Update the material below by replacing every instance of "tree node" with "tree item", and leave everything else unchanged.

────────────────────────────────────────

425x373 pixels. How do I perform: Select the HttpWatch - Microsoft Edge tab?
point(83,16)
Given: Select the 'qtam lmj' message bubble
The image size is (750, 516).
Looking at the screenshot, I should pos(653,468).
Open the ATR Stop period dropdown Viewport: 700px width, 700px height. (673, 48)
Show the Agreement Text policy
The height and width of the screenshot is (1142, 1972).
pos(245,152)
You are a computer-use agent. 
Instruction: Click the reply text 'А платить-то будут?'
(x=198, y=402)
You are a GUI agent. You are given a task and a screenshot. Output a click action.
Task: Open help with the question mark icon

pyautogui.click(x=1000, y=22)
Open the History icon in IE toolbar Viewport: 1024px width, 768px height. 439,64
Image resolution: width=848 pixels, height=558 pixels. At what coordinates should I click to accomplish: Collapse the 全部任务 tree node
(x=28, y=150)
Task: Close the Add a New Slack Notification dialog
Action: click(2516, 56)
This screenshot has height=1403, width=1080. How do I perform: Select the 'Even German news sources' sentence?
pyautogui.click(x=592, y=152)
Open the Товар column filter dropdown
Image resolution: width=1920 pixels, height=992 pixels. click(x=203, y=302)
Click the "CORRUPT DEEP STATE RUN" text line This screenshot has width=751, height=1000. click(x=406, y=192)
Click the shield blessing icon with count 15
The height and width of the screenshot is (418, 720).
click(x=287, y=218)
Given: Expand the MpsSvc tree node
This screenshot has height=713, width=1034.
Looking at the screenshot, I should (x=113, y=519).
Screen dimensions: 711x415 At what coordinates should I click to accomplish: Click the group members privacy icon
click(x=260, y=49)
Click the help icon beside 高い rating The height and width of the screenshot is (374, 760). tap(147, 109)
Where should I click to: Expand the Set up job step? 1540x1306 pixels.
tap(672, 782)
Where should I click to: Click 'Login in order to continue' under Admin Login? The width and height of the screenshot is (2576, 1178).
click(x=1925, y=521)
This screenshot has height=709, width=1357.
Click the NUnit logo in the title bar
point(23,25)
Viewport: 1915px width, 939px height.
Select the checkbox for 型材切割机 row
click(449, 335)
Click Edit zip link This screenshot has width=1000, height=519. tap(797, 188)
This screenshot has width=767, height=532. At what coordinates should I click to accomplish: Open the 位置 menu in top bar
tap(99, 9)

────────────────────────────────────────

### Solution below
425x373 pixels. How do I perform: Select the HttpWatch - Microsoft Edge tab?
point(83,16)
Given: Select the 'qtam lmj' message bubble
The image size is (750, 516).
Looking at the screenshot, I should pos(653,468).
Open the ATR Stop period dropdown Viewport: 700px width, 700px height. (673, 48)
Show the Agreement Text policy
The height and width of the screenshot is (1142, 1972).
pos(245,152)
You are a computer-use agent. 
Instruction: Click the reply text 'А платить-то будут?'
(x=198, y=402)
You are a GUI agent. You are given a task and a screenshot. Output a click action.
Task: Open help with the question mark icon

pyautogui.click(x=1000, y=22)
Open the History icon in IE toolbar Viewport: 1024px width, 768px height. 439,64
Image resolution: width=848 pixels, height=558 pixels. At what coordinates should I click to accomplish: Collapse the 全部任务 tree item
(x=28, y=150)
Task: Close the Add a New Slack Notification dialog
Action: click(2516, 56)
This screenshot has height=1403, width=1080. How do I perform: Select the 'Even German news sources' sentence?
pyautogui.click(x=592, y=152)
Open the Товар column filter dropdown
Image resolution: width=1920 pixels, height=992 pixels. click(x=203, y=302)
Click the "CORRUPT DEEP STATE RUN" text line This screenshot has width=751, height=1000. click(x=406, y=192)
Click the shield blessing icon with count 15
The height and width of the screenshot is (418, 720).
click(x=287, y=218)
Given: Expand the MpsSvc tree item
This screenshot has height=713, width=1034.
Looking at the screenshot, I should (x=113, y=519).
Screen dimensions: 711x415 At what coordinates should I click to accomplish: Click the group members privacy icon
click(x=260, y=49)
Click the help icon beside 高い rating The height and width of the screenshot is (374, 760). tap(147, 109)
Where should I click to: Expand the Set up job step? 1540x1306 pixels.
tap(672, 782)
Where should I click to: Click 'Login in order to continue' under Admin Login? The width and height of the screenshot is (2576, 1178).
click(x=1925, y=521)
This screenshot has height=709, width=1357.
Click the NUnit logo in the title bar
point(23,25)
Viewport: 1915px width, 939px height.
Select the checkbox for 型材切割机 row
click(449, 335)
Click Edit zip link This screenshot has width=1000, height=519. tap(797, 188)
This screenshot has width=767, height=532. At what coordinates should I click to accomplish: Open the 位置 menu in top bar
tap(99, 9)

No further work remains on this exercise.